Please print all of the entries, matching them exactly.

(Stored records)

<<<<

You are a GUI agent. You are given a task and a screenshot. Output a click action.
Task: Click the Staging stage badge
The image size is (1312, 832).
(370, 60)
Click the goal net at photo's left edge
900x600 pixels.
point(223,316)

>>>>

- **TASK SOLUTION**
You are a GUI agent. You are given a task and a screenshot. Output a click action.
Task: Click the Staging stage badge
The image size is (1312, 832).
(370, 60)
Click the goal net at photo's left edge
900x600 pixels.
point(223,316)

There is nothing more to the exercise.